Of course it's a bit unfair to compare a brand new model to an established and hugely popular marquee, but BMW should have higher ambitions than making the i3 just another alternative to the rest of the electric car lineup. If the Bavarian motor company wants people to take electric cars seriously, it needs to make them compete with regular cars in the same way that Tesla is doing. BMW could have stuck with a traditional design, much like that of the practical and popular 3 Series sedan. A line of EVs with conservative styling could have helped many consumers cross the bridge from gas-powered cars to the electric car family. If the i3 had styling that everyone could love, it would speak to BMW's current customers who chose gasoline options.

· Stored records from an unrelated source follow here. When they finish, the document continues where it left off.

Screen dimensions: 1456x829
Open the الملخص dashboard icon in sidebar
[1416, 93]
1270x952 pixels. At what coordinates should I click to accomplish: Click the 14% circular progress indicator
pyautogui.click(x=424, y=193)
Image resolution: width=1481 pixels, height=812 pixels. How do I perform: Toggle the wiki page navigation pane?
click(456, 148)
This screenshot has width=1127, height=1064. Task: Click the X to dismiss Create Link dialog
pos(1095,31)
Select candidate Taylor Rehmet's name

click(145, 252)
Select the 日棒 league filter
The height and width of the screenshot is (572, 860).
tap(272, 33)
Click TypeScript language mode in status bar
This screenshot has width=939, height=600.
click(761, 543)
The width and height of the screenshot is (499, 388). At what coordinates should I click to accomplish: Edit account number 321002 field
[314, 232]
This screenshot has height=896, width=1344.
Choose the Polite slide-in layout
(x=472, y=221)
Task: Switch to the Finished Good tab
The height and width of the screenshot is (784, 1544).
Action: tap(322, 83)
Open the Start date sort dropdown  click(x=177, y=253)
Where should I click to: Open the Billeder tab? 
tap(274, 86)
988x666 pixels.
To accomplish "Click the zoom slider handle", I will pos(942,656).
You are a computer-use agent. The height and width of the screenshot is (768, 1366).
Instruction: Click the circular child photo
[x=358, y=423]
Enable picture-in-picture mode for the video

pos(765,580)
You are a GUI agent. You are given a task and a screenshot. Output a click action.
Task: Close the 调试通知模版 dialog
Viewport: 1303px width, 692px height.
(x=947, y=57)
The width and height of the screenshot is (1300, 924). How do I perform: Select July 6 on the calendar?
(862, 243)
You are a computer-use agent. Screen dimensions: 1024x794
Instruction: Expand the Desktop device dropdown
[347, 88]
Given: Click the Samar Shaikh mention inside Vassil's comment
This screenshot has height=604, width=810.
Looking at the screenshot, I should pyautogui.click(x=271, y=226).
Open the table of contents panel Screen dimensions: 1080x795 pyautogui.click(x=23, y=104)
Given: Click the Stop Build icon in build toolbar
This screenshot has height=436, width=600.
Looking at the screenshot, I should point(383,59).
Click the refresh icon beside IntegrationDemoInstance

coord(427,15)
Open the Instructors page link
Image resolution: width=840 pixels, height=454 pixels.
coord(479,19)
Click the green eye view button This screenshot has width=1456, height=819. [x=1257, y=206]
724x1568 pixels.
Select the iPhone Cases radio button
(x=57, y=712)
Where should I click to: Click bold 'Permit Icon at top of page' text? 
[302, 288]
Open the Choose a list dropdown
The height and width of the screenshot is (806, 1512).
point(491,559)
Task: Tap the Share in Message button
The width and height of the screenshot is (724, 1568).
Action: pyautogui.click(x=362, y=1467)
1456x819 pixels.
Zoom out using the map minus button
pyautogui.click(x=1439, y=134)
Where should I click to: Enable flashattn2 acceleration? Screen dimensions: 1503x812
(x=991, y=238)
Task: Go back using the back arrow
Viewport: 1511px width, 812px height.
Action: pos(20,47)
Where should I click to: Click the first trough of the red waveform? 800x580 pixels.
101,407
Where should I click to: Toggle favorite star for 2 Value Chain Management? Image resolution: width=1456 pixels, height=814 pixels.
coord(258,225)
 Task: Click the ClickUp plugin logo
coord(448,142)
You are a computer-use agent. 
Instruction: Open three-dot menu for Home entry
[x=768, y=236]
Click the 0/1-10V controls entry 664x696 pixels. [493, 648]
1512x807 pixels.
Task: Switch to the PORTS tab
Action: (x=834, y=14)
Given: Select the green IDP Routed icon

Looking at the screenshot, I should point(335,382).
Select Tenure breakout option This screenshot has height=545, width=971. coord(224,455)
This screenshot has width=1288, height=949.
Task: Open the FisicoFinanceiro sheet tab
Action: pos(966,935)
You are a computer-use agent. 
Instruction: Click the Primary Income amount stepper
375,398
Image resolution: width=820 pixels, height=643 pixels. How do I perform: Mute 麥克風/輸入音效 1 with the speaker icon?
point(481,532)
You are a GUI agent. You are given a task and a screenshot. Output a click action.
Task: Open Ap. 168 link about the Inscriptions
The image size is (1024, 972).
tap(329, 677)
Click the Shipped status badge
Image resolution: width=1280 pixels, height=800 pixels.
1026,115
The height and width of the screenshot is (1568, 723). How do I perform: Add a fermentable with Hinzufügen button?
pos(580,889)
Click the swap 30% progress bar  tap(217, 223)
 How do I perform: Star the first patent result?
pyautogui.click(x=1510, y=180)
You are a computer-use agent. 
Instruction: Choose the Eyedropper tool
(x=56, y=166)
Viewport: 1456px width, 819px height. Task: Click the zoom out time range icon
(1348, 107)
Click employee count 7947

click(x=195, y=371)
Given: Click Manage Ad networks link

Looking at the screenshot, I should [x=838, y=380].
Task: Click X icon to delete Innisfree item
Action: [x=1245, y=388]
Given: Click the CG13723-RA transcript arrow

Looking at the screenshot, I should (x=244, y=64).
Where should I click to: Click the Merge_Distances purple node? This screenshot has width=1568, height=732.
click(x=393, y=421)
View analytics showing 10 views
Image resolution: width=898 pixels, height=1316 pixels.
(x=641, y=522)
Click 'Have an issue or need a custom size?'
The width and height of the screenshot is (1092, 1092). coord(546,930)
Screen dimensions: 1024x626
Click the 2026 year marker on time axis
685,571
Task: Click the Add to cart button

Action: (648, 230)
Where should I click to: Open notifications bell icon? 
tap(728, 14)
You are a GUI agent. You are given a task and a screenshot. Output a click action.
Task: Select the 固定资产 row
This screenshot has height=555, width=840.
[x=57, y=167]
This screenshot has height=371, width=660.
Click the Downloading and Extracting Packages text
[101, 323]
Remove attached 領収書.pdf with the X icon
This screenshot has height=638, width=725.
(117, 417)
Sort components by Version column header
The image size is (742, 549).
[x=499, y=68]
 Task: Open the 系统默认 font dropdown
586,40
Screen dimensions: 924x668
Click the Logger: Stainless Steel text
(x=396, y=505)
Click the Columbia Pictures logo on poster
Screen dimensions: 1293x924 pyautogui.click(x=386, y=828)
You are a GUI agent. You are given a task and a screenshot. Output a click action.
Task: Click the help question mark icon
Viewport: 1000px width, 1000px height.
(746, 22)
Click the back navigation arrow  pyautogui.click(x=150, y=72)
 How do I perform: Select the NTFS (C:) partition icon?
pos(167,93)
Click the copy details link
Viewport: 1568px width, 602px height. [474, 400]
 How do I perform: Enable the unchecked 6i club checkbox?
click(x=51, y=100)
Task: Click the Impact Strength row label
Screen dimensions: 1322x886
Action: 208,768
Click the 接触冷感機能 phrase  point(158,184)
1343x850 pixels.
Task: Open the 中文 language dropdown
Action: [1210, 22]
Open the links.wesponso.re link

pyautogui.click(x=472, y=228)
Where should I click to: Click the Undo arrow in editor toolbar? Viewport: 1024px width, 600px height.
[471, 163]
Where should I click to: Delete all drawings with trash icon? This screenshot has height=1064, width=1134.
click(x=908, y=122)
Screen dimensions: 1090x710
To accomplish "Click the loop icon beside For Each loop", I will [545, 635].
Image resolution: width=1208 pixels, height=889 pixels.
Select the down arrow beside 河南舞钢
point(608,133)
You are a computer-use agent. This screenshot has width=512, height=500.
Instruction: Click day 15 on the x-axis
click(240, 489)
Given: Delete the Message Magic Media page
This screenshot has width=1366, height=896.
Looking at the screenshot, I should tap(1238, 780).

When BMW sticks to its design DNA, it does well. The same can be said for the the brand's well-known tech talent. The i8 stands as an impressive testament to what can be done with hybrid drivetrains. Standing just one model down the line, the i3 fails to do a thing to advance electric car technology. Before confusion ensues, this isn't a plea to get BMW to make a Tesla. Rather, this is a call to put the innovation and forward thinking of a tech company under the skin of the i3 while the shell and crucial components are made by an auto giant that knows what it's doing. Instead, the i3 takes that blend and puts it on inside out, keeping the looks of a car from the future and performing like one from the past. For that, the i3 can go straight to the crusher.